Figure 5. ASC neutralization decreases TBI-induced activation and processing of caspase-1, IL-1β, and XIAP cleavage

Representative immunoblots of injured cortices from animals subjected to TBI and treated intracerebroventricularly with antibodies to ASC (ASC), IgG controls (IgG) or left untreated (Sh) after injury. Animals were sacrificed 24 h after treatment. Treatment resulted in inhibition of inflammasome activation as detected by a decrease in the processing of procaspase-1, IL-1β, and cleavage of XIAP. Anti-ASC treatment also resulted in a significant reduction in caspase-1 activity (right panel). *p < 0.05 vs sham, **p < 0.05 vs IgG.
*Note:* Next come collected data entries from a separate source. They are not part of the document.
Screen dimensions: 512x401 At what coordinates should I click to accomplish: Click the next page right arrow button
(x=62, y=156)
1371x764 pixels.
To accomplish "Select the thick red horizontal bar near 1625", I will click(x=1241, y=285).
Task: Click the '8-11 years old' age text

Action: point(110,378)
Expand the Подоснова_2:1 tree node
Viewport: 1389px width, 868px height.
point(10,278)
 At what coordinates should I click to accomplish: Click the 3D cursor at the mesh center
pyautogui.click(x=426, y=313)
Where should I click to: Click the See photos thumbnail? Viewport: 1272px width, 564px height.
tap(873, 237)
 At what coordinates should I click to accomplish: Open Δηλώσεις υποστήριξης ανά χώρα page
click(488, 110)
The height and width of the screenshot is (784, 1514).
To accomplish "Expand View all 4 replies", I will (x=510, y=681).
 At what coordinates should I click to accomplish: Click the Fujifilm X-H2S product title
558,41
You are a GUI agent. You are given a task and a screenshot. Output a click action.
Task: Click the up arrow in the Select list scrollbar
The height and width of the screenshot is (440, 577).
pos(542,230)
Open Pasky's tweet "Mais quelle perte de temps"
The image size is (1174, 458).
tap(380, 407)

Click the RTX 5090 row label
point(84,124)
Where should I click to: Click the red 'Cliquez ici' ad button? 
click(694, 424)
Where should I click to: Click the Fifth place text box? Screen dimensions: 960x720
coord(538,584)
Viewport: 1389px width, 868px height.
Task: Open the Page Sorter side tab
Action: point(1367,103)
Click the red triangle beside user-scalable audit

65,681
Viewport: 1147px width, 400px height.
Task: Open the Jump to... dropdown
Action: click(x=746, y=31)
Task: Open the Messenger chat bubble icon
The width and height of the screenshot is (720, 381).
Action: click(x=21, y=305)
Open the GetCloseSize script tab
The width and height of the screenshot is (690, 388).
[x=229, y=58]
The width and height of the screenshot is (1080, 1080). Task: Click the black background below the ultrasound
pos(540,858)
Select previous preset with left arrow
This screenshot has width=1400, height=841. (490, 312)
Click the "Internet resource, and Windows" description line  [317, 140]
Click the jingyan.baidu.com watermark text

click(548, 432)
Figure 6. ASC neutralization decreases brain contusion volume

(A) Representative coronal sections of brains of antibody-treated (anti-ASC), IgG treated and sham animals at 3 d after TBI. Hematoxylin & eosin stained sections at bregma level 4.8 represent the injury epicenter. (B) Administration of anti-ASC significantly reduced the lesion volume at 3 d after injury. Significance was determined by comparing average contusion volume of antibody-treated animals to control groups using Student’s t-test. (C) Effect of anti-ASC on lesion size. Solid bars represent mean lesion area of rats that received IgG, whereas white bars represents areas of rats that received anti-ASC. Significance was determined by two-way paired comparisons ANOVA followed by Tukey’s multiple comparison tests (N=5 per group). Data are presented as mean ± s.e.m. *p<0.05 compared to nontreated animals. Bar = 50 µm.